── Input data ──

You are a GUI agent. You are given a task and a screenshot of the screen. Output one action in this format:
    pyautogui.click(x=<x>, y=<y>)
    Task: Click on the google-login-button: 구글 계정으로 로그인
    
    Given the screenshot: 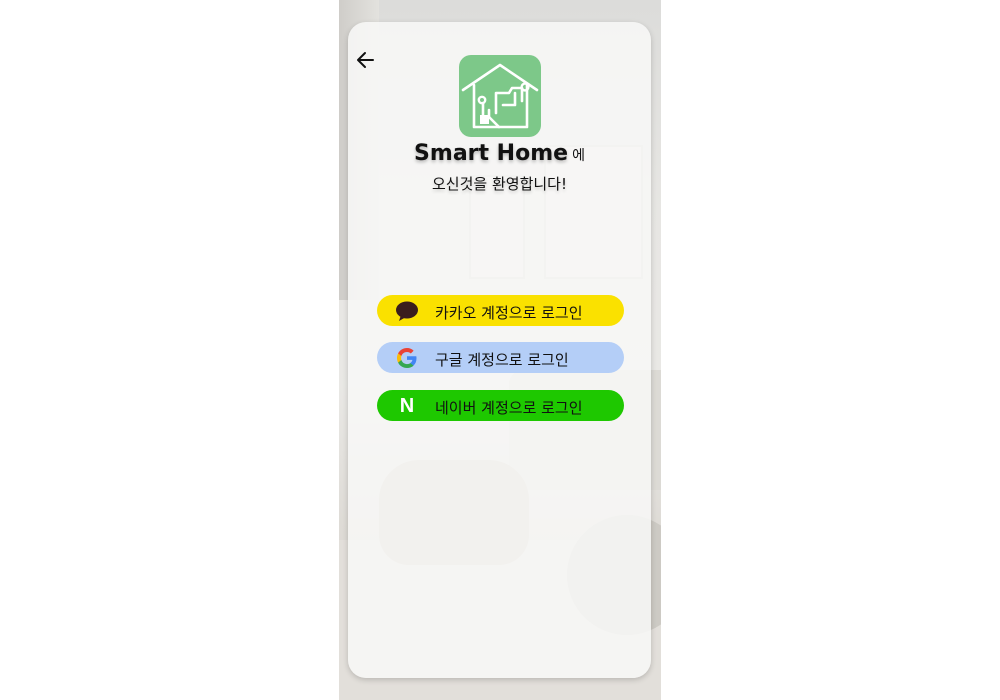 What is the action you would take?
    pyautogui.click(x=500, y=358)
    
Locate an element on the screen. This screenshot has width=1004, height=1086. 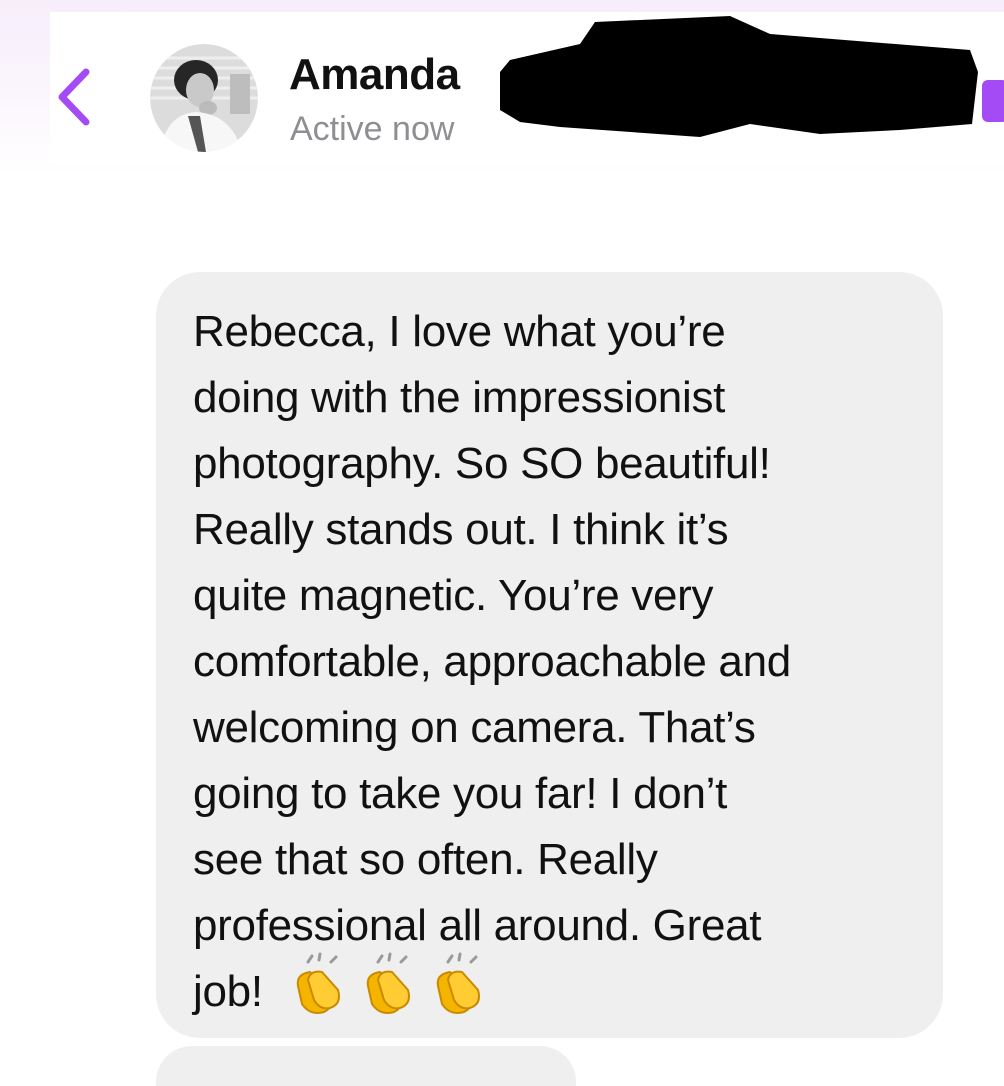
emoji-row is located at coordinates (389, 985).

───

* **Work item**:
Starting with the line containing "Locate an element" and continuing through the end of the listing, set out those lines as a JSON list of strings, one string per line, with blank lines skipped and the pictures left out.

* **Reply to the task**:
[
  "Locate an element on the screen. This screenshot has width=1004, height=1086. ",
  "emoji-row is located at coordinates (389, 985)."
]